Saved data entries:
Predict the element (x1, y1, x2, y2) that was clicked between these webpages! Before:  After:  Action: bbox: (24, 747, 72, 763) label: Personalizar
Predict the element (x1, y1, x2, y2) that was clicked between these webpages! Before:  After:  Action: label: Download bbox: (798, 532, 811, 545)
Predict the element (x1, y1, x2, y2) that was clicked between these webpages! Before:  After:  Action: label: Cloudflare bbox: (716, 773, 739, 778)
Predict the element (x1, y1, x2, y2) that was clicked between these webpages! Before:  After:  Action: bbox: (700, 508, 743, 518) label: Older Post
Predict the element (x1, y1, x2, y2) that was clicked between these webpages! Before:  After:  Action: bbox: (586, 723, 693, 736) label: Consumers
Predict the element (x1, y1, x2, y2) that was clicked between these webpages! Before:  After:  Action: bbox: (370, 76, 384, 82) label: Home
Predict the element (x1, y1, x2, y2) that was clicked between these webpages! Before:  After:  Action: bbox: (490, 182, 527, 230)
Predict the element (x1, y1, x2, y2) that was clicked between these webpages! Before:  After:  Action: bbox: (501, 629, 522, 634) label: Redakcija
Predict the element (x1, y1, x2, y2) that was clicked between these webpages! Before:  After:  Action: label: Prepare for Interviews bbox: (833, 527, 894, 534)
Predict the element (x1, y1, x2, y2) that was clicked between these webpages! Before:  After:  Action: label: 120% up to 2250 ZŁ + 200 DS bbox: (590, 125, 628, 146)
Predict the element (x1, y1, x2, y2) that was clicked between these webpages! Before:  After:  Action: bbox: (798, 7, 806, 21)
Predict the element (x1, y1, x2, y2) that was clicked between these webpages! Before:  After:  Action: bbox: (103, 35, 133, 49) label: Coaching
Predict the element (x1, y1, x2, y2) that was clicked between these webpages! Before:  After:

◆ **INSTRUCTION**
Reproduce all of the lines above word for word.

◆ **EXERCISE SOLUTION**
Predict the element (x1, y1, x2, y2) that was clicked between these webpages! Before:  After:  Action: bbox: (24, 747, 72, 763) label: Personalizar
Predict the element (x1, y1, x2, y2) that was clicked between these webpages! Before:  After:  Action: label: Download bbox: (798, 532, 811, 545)
Predict the element (x1, y1, x2, y2) that was clicked between these webpages! Before:  After:  Action: label: Cloudflare bbox: (716, 773, 739, 778)
Predict the element (x1, y1, x2, y2) that was clicked between these webpages! Before:  After:  Action: bbox: (700, 508, 743, 518) label: Older Post
Predict the element (x1, y1, x2, y2) that was clicked between these webpages! Before:  After:  Action: bbox: (586, 723, 693, 736) label: Consumers
Predict the element (x1, y1, x2, y2) that was clicked between these webpages! Before:  After:  Action: bbox: (370, 76, 384, 82) label: Home
Predict the element (x1, y1, x2, y2) that was clicked between these webpages! Before:  After:  Action: bbox: (490, 182, 527, 230)
Predict the element (x1, y1, x2, y2) that was clicked between these webpages! Before:  After:  Action: bbox: (501, 629, 522, 634) label: Redakcija
Predict the element (x1, y1, x2, y2) that was clicked between these webpages! Before:  After:  Action: label: Prepare for Interviews bbox: (833, 527, 894, 534)
Predict the element (x1, y1, x2, y2) that was clicked between these webpages! Before:  After:  Action: label: 120% up to 2250 ZŁ + 200 DS bbox: (590, 125, 628, 146)
Predict the element (x1, y1, x2, y2) that was clicked between these webpages! Before:  After:  Action: bbox: (798, 7, 806, 21)
Predict the element (x1, y1, x2, y2) that was clicked between these webpages! Before:  After:  Action: bbox: (103, 35, 133, 49) label: Coaching
Predict the element (x1, y1, x2, y2) that was clicked between these webpages! Before:  After:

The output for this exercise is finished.